== DATA FOR THIS TASK

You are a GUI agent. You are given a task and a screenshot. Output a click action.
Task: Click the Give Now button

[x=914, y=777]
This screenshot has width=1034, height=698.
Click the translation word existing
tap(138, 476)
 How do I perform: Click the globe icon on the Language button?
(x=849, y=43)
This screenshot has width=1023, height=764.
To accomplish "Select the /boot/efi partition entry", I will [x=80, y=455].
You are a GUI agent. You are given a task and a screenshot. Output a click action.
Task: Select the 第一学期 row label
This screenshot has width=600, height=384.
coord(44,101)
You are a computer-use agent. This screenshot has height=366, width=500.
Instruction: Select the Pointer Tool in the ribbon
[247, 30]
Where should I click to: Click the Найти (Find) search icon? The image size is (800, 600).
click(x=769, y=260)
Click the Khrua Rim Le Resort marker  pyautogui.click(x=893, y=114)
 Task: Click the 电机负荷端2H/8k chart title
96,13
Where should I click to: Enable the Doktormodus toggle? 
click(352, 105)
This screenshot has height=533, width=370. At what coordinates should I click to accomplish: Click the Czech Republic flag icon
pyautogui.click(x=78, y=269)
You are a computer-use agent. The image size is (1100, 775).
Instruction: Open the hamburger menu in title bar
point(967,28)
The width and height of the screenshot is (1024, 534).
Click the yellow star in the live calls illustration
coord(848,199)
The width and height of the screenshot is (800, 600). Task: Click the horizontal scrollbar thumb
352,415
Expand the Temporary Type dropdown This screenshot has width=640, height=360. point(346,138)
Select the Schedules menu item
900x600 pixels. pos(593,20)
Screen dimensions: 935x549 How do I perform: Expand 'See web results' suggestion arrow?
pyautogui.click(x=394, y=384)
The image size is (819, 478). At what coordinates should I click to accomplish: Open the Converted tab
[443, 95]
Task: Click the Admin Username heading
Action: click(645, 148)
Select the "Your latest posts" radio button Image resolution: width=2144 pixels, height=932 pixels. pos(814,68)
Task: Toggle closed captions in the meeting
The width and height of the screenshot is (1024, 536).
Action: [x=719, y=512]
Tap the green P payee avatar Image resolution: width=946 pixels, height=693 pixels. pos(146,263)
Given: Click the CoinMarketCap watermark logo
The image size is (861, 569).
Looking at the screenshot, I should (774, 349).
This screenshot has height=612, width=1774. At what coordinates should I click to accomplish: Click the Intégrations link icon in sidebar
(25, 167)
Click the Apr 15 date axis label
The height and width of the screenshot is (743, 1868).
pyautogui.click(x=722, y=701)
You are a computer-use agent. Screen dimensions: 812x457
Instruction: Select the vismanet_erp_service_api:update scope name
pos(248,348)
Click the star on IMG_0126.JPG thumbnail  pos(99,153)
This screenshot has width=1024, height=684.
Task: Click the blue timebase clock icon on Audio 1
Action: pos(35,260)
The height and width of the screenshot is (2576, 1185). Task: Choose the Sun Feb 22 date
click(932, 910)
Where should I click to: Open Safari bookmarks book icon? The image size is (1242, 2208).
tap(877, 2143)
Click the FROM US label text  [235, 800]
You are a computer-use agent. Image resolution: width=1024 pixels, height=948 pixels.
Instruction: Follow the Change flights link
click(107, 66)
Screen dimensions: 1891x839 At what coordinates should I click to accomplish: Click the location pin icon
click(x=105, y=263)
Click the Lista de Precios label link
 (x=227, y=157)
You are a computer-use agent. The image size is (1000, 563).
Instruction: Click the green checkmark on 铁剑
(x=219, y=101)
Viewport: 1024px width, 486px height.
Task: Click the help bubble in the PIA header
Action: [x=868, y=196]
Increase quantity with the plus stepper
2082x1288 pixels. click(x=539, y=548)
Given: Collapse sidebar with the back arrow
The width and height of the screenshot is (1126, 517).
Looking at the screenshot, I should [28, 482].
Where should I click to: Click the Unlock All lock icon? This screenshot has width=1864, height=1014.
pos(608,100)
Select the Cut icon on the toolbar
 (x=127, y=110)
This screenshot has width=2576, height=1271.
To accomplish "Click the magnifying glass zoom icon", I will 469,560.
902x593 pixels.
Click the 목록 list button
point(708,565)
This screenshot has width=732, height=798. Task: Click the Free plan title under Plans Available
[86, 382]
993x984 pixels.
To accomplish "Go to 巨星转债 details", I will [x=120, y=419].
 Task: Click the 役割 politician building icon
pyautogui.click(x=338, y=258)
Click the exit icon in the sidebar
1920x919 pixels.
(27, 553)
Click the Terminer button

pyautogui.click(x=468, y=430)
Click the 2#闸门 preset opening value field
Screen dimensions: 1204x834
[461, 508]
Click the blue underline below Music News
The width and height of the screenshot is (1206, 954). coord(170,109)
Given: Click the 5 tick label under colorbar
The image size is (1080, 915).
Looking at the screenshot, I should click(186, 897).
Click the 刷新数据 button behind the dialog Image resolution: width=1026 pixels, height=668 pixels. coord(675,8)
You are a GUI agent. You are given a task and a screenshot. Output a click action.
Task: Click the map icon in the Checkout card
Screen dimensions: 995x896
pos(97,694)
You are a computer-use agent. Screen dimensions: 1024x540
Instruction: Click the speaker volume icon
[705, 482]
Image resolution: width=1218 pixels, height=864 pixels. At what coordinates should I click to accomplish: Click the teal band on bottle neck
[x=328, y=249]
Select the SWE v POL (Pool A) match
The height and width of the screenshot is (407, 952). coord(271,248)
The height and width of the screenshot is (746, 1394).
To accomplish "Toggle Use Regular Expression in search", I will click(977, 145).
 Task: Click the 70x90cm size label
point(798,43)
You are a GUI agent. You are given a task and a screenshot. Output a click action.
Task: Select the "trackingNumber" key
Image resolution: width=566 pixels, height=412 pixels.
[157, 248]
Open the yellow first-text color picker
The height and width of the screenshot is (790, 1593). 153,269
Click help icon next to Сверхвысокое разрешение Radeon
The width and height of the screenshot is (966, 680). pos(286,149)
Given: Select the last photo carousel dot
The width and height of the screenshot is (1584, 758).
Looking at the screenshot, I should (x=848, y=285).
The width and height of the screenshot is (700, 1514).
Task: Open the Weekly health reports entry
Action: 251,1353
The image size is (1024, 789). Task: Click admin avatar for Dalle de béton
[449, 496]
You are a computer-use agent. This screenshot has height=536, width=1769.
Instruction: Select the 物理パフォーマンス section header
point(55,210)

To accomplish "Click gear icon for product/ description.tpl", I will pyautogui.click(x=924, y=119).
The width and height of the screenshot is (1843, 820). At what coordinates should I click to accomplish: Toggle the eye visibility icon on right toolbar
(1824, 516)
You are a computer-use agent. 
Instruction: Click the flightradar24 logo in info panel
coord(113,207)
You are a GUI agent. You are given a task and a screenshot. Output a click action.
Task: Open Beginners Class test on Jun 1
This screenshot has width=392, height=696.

====

WHAT TO DO | Once you have read the listing, copy it out exactly.

THE ANSWER |
You are a GUI agent. You are given a task and a screenshot. Output a click action.
Task: Click the Give Now button

[x=914, y=777]
This screenshot has width=1034, height=698.
Click the translation word existing
tap(138, 476)
 How do I perform: Click the globe icon on the Language button?
(x=849, y=43)
This screenshot has width=1023, height=764.
To accomplish "Select the /boot/efi partition entry", I will [x=80, y=455].
You are a GUI agent. You are given a task and a screenshot. Output a click action.
Task: Select the 第一学期 row label
This screenshot has width=600, height=384.
coord(44,101)
You are a computer-use agent. This screenshot has height=366, width=500.
Instruction: Select the Pointer Tool in the ribbon
[247, 30]
Where should I click to: Click the Найти (Find) search icon? The image size is (800, 600).
click(x=769, y=260)
Click the Khrua Rim Le Resort marker  pyautogui.click(x=893, y=114)
 Task: Click the 电机负荷端2H/8k chart title
96,13
Where should I click to: Enable the Doktormodus toggle? 
click(352, 105)
This screenshot has height=533, width=370. At what coordinates should I click to accomplish: Click the Czech Republic flag icon
pyautogui.click(x=78, y=269)
You are a computer-use agent. The image size is (1100, 775).
Instruction: Open the hamburger menu in title bar
point(967,28)
The width and height of the screenshot is (1024, 534).
Click the yellow star in the live calls illustration
coord(848,199)
The width and height of the screenshot is (800, 600). Task: Click the horizontal scrollbar thumb
352,415
Expand the Temporary Type dropdown This screenshot has width=640, height=360. point(346,138)
Select the Schedules menu item
900x600 pixels. pos(593,20)
Screen dimensions: 935x549 How do I perform: Expand 'See web results' suggestion arrow?
pyautogui.click(x=394, y=384)
The image size is (819, 478). At what coordinates should I click to accomplish: Open the Converted tab
[443, 95]
Task: Click the Admin Username heading
Action: click(645, 148)
Select the "Your latest posts" radio button Image resolution: width=2144 pixels, height=932 pixels. pos(814,68)
Task: Toggle closed captions in the meeting
The width and height of the screenshot is (1024, 536).
Action: [x=719, y=512]
Tap the green P payee avatar Image resolution: width=946 pixels, height=693 pixels. pos(146,263)
Given: Click the CoinMarketCap watermark logo
The image size is (861, 569).
Looking at the screenshot, I should (774, 349).
This screenshot has height=612, width=1774. At what coordinates should I click to accomplish: Click the Intégrations link icon in sidebar
(25, 167)
Click the Apr 15 date axis label
The height and width of the screenshot is (743, 1868).
pyautogui.click(x=722, y=701)
You are a computer-use agent. Screen dimensions: 812x457
Instruction: Select the vismanet_erp_service_api:update scope name
pos(248,348)
Click the star on IMG_0126.JPG thumbnail  pos(99,153)
This screenshot has width=1024, height=684.
Task: Click the blue timebase clock icon on Audio 1
Action: pos(35,260)
The height and width of the screenshot is (2576, 1185). Task: Choose the Sun Feb 22 date
click(932, 910)
Where should I click to: Open Safari bookmarks book icon? The image size is (1242, 2208).
tap(877, 2143)
Click the FROM US label text  [235, 800]
You are a computer-use agent. Image resolution: width=1024 pixels, height=948 pixels.
Instruction: Follow the Change flights link
click(107, 66)
Screen dimensions: 1891x839 At what coordinates should I click to accomplish: Click the location pin icon
click(x=105, y=263)
Click the Lista de Precios label link
 (x=227, y=157)
You are a computer-use agent. The image size is (1000, 563).
Instruction: Click the green checkmark on 铁剑
(x=219, y=101)
Viewport: 1024px width, 486px height.
Task: Click the help bubble in the PIA header
Action: [x=868, y=196]
Increase quantity with the plus stepper
2082x1288 pixels. click(x=539, y=548)
Given: Collapse sidebar with the back arrow
The width and height of the screenshot is (1126, 517).
Looking at the screenshot, I should [28, 482].
Where should I click to: Click the Unlock All lock icon? This screenshot has width=1864, height=1014.
pos(608,100)
Select the Cut icon on the toolbar
 (x=127, y=110)
This screenshot has width=2576, height=1271.
To accomplish "Click the magnifying glass zoom icon", I will 469,560.
902x593 pixels.
Click the 목록 list button
point(708,565)
This screenshot has width=732, height=798. Task: Click the Free plan title under Plans Available
[86, 382]
993x984 pixels.
To accomplish "Go to 巨星转债 details", I will [x=120, y=419].
 Task: Click the 役割 politician building icon
pyautogui.click(x=338, y=258)
Click the exit icon in the sidebar
1920x919 pixels.
(27, 553)
Click the Terminer button

pyautogui.click(x=468, y=430)
Click the 2#闸门 preset opening value field
Screen dimensions: 1204x834
[461, 508]
Click the blue underline below Music News
The width and height of the screenshot is (1206, 954). coord(170,109)
Given: Click the 5 tick label under colorbar
The image size is (1080, 915).
Looking at the screenshot, I should click(186, 897).
Click the 刷新数据 button behind the dialog Image resolution: width=1026 pixels, height=668 pixels. coord(675,8)
You are a GUI agent. You are given a task and a screenshot. Output a click action.
Task: Click the map icon in the Checkout card
Screen dimensions: 995x896
pos(97,694)
You are a computer-use agent. Screen dimensions: 1024x540
Instruction: Click the speaker volume icon
[705, 482]
Image resolution: width=1218 pixels, height=864 pixels. At what coordinates should I click to accomplish: Click the teal band on bottle neck
[x=328, y=249]
Select the SWE v POL (Pool A) match
The height and width of the screenshot is (407, 952). coord(271,248)
The height and width of the screenshot is (746, 1394).
To accomplish "Toggle Use Regular Expression in search", I will click(977, 145).
 Task: Click the 70x90cm size label
point(798,43)
You are a GUI agent. You are given a task and a screenshot. Output a click action.
Task: Select the "trackingNumber" key
Image resolution: width=566 pixels, height=412 pixels.
[157, 248]
Open the yellow first-text color picker
The height and width of the screenshot is (790, 1593). 153,269
Click help icon next to Сверхвысокое разрешение Radeon
The width and height of the screenshot is (966, 680). pos(286,149)
Given: Select the last photo carousel dot
The width and height of the screenshot is (1584, 758).
Looking at the screenshot, I should (x=848, y=285).
The width and height of the screenshot is (700, 1514).
Task: Open the Weekly health reports entry
Action: 251,1353
The image size is (1024, 789). Task: Click admin avatar for Dalle de béton
[449, 496]
You are a computer-use agent. This screenshot has height=536, width=1769.
Instruction: Select the 物理パフォーマンス section header
point(55,210)

To accomplish "Click gear icon for product/ description.tpl", I will pyautogui.click(x=924, y=119).
The width and height of the screenshot is (1843, 820). At what coordinates should I click to accomplish: Toggle the eye visibility icon on right toolbar
(1824, 516)
You are a computer-use agent. 
Instruction: Click the flightradar24 logo in info panel
coord(113,207)
You are a GUI agent. You are given a task and a screenshot. Output a click action.
Task: Open Beginners Class test on Jun 1
This screenshot has width=392, height=696.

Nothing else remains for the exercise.